Getting started with Apache Airflow

5 min readFeb 22, 2022

Have you ever wanted a tool that allows you to run, manage and monitor your processes from different platforms in one place? Well… you came to the right place.

What is Apache Airflow?

Apache Airflow is an open-source project that was created in 2014 in Airbnb by Maxime Beauchemin, and published in June 2015.

Apache Airflow is a workflow manager tool that allows us to manage, monitor and schedule workflows, used as a service orchestrator. It is used to programmatically automate jobs by dividing them into subtasks.

The most common use cases are the automation of data ingestions, periodic maintenance actions and administration tasks, but the sky is the limit.

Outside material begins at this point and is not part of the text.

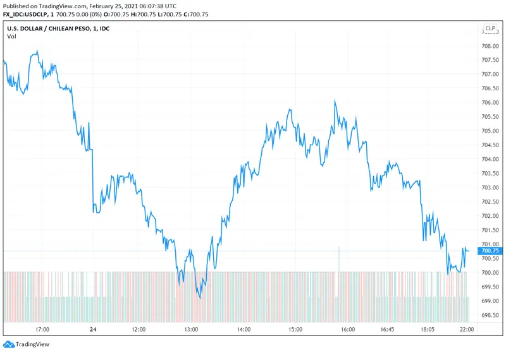Viewport: 506px width, 353px height.
Task: Click the TradingView logo icon
Action: click(x=8, y=345)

The main principles of Apache Airflow are:

Scalable: It means that it is ready to scale to infinity if needed, since it uses a message queue to orchestrate an arbitrary number of workers.
Dynamic: Since pipelines are defined in Python, it allows dynamic pipeline generation (we will cover this topic in another article).
Extensible: It allows to define our own operators and extend libraries.
Elegant: Pipelines are lean and explicit. Parametrization is built into its core.

The main object of Apache Airflow is called a DAG (Directed Acyclic Graph) that we will cover in detail in the next section.

Apache Airflow Architecture²

Apache Airflow has four main components:

Web server that hosts the API and the user interface and also manage requests.
Scheduler in charge of interpreting, launching workers and distributing tasks among them with an executor to run and monitoring the tasks defined in the DAGs.
Workers in charge of executing the tasks sent by the scheduler.
A database that acts as a backend in charge of storing metadata, users and executions.

What is a DAG?

As we previously mentioned, a DAG is an acronym for Directed Acyclic Graph, but what does that really mean?

A DAG is a collection of tasks or jobs nodes (graphs) programmed through Python code that are connected by relationships and dependencies that should fulfill the following:

Directed: It means that they should be one-way relationships. From start to end.
Acyclic: Means that they cannot loop, that is, the execution cannot return to a node that has already been executed.

Each of the DAG tasks represented as a node, is described with an operator. There are hundreds of predefined operators, but, as mentioned before, it is also possible to extend and create new operators if necessary. Airflow also provides communication interfaces called Hooks to connect to other platforms and external databases such as Oracle, MySQl, SQL Server, Snowflake, BigQuery, HDFS, Apache Hive, etc.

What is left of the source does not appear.